Pelaksana Tugas Bupati Majene Lukman, Jumat (22/1/2021), mengatakan, saat ini tim diturunkan untuk mendata penyintas berdasarkan nama dan alamat serta lokasi pengungsian.
”Distribusi melalui posko-posko rupanya belum maksimal menjangkau semua titik pengungsian. Karena itu, kami mendata berdasarkan nama dan alamat serta lokasi pengungsian dengan melibatkan kepala desa dan camat. Mereka yang lebih tahu warganya,” tutur Lukman.
Di Majene, Jumat pagi, Lukman menerima secara simbolis bantuan dari pembaca harian Kompas yang dihimpun melalui Yayasan Dana Kemanusiaan Kompas (DKK). Bantuan di antaranya berupa bahan makanan, susu bayi, popok, obat-obatan, air mineral, perlengkapan mandi, tikar, sarung, dan selimut.
Tim DKK juga mengantar sendiri bantuan ke titik pengungsian di sepanjang Kecamatan Tubo Sendana, Ulumanda, dan Malunda. Wilayah-wilayah itu merupakan yang terdekat dengan pusat gempa bermagnitudo 6,2 pada 15 Januari lalu sekaligus banyak desa terisolasi akibat longsor yang menutup akses jalan.
Sementara itu, hingga Jumat, sejumlah desa masih sulit diakses, di antaranya Tandi Allo, Ulumanda, dan Popenga di Kecamatan Ulumanda. Di Desa Kabiraan, Ulumanda, sejumlah dusun juga masih terisolasi karena terjadi banjir bandang pascagempa.
Desa yang terisolasi ada yang berjarak sekitar 30 kilometer dari jalan poros. Akses di sepanjang jalan menuju desa-desa ini tertutup longsor. Di beberapa titik, jalan ambles ke jurang sehingga hanya tersisa 1-2 meter lebar badan jalan.
Bantuan ke desa-desa ini umumnya dipasok dengan cara estafet. Perwakilan desa membuka posko di jalan poros dan selanjutnya dibawa menggunakan kendaraan roda dua oleh warga yang dibantu sukarelawan.
”Persoalannya, kalau menggunakan motor, jumlah logistik yang bisa dibawa sangat terbatas. Jadi, banyak warga yang memang sangat minim menerima bantuan,” kata Akbar, sukarelawan dari Mapalasta, Makassar.
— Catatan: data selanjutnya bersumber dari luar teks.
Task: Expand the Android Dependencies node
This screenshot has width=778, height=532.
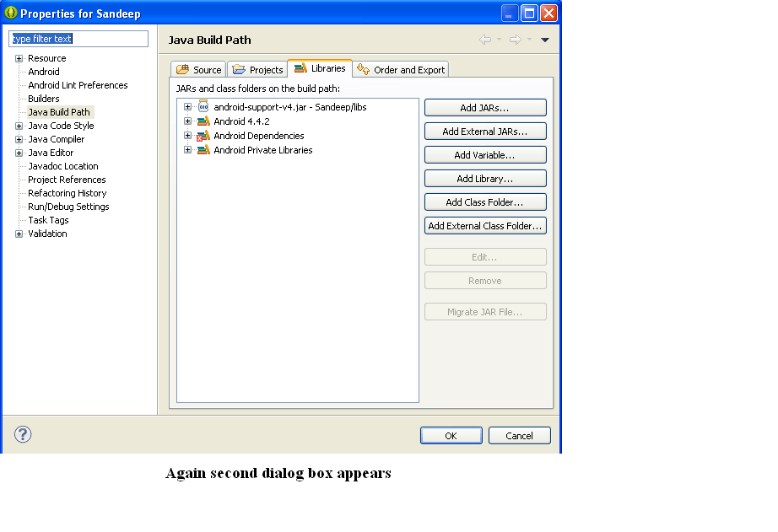Action: pos(187,136)
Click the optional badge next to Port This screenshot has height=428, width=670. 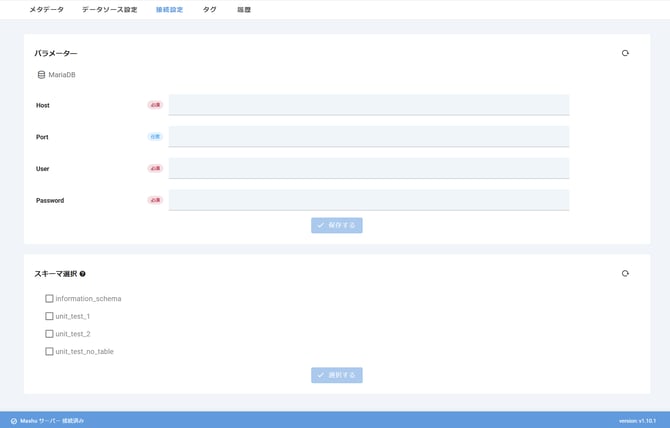click(x=155, y=137)
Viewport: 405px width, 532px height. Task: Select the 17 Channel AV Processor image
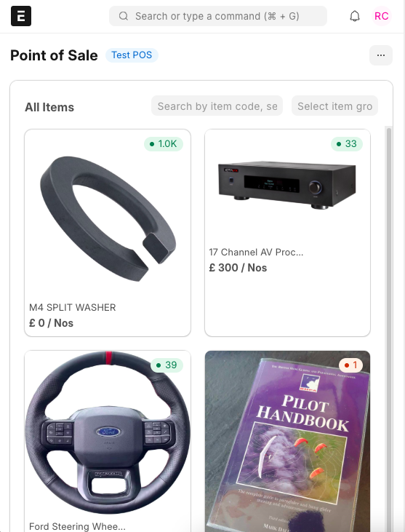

Sebagian bantuan didrop menggunakan helikopter oleh pemerintah, tetapi juga dengan jumlah terbatas. Saat ini yang dibutuhkan warga adalah pembukaan akses agar distribusi logistik bisa lebih lancar.
”Mau tidak mau akses yang harus dibuka. Beberapa desa harus melewati desa saya. Sementara di desa saya saja aksesnya belum terbuka penuh. Belum lagi longsor di titik-titik menuju desa lain. Kasihan warga di atas,” kata Paharuddin, Kepala Desa Kabiraan.